(Items excerpted from a collection)

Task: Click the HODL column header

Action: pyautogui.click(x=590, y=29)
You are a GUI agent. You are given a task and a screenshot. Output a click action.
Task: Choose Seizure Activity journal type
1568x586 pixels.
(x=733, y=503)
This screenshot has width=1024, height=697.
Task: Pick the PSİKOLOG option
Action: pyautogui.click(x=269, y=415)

- Objective
Please turn the items into a JSON list of strings, one string per line, starting with the line that contains "You are a GUI" and going on through the last line of the items. Leave out blank lines.

- Final result
[
  "You are a GUI agent. You are given a task and a screenshot. Output a click action.",
  "Task: Choose Seizure Activity journal type",
  "1568x586 pixels.",
  "(x=733, y=503)",
  "This screenshot has width=1024, height=697.",
  "Task: Pick the PSİKOLOG option",
  "Action: pyautogui.click(x=269, y=415)"
]